June 7, 2012 at 1:01 am

Crime Blotter, Air Travel Edition…

Lynsie Murley, a 24-year-old Amarillo woman (pictured above, via Facebook), sued the TSA for negligence and intentional infliction of emotional distress in connection with a May, 2008 incident at the Corpus Christi airport.  As Smoking Gun reports:

Murley charged in her lawsuit that she was “singled out for extended search procedures,” and that a TSA agent frisked her and “pulled Plaintiff’s blouse completely down, exposing Plaintiff’s breasts to everyone in the area.”

TSA employees, Murley added, “joked and laughed about the incident for an extended period of time.” After leaving the security line to be “consoled by an acquaintance who had brought her to the airport,” Murley returned to the line, where a male TSA worker said that he had wished he was there when she first passed through. The employee, Murley recalled, added that “he would just have to watch the video.” The incident left Murley “extremely embarrassed and humiliated,” according to her complaint.

The government settled the suit.

In a resonant but still unresolved case, SG also reports on the case of Iurii Chumak…

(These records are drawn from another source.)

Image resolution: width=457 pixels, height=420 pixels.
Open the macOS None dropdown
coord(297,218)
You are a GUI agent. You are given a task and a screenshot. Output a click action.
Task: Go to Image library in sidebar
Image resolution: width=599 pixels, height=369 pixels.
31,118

The 53-year-old was arrested last month after allegedly groping a flight attendant while onboard a British Airways flight traveling from London to New York…  According to the FBI, Chumak placed his hand up the flight attendant’s skirt and “grabbed her genital area” when she bent over to pour coffee for another passenger. Although the incident was witnessed by a second flight attendant, who immediately placed him in restraints, Chumak maintained that he had simply been “drinking on the airplane, fell asleep, and woke up in restraints.”

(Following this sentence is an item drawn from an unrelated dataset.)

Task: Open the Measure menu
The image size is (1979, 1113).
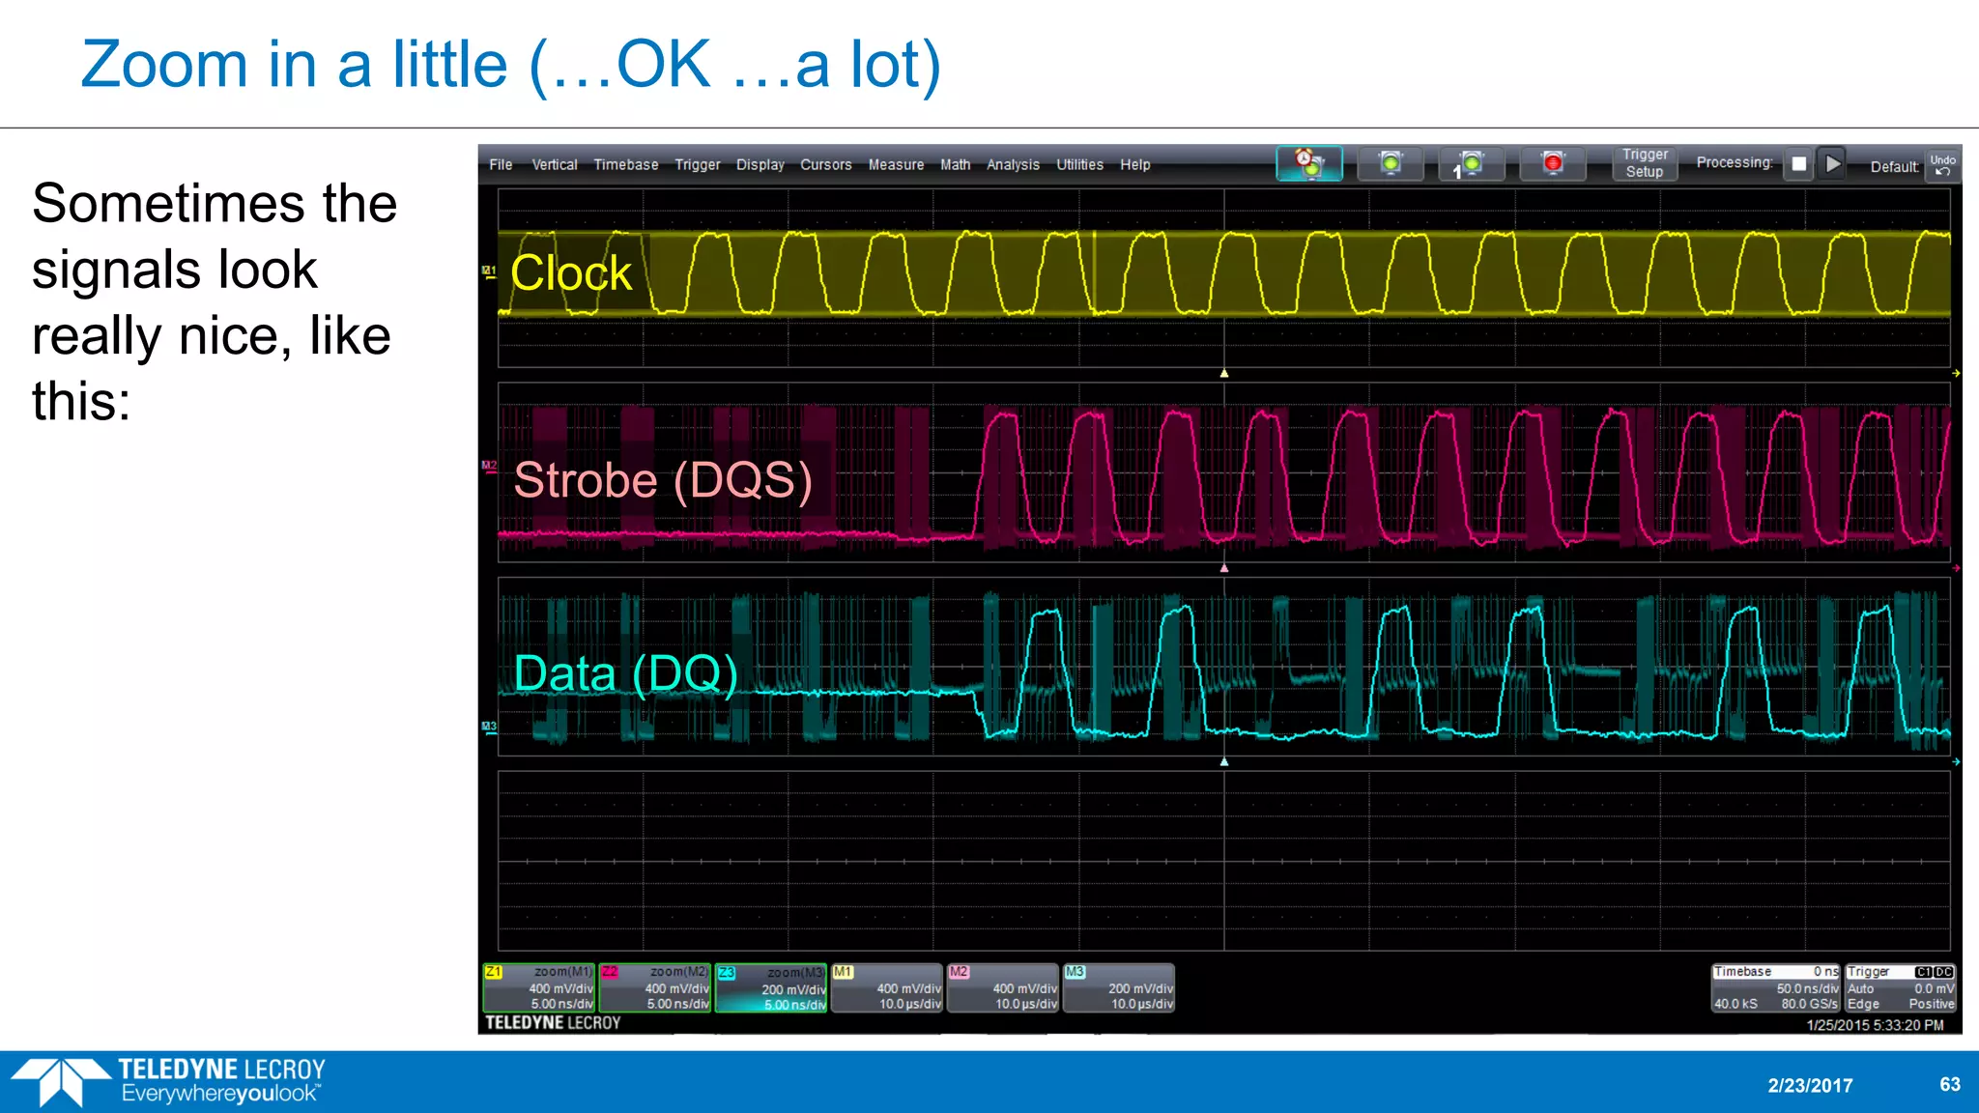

Since his bust, Chumak has been locked up at the Metropolitan Detention Center in Brooklyn. He was named last week in a misdemeanor criminal information charging him in connection with the in-flight April 28 incident (the filing of an information–in lieu of a grand jury presentment by federal prosecutors–often indicates that a defendant is negotiating a guilty plea).

 

As we reconsider our travel plans, we might console ourselves that it was on this date in 1886 that President Grover Cleveland married Frances Folsom in a White House ceremony.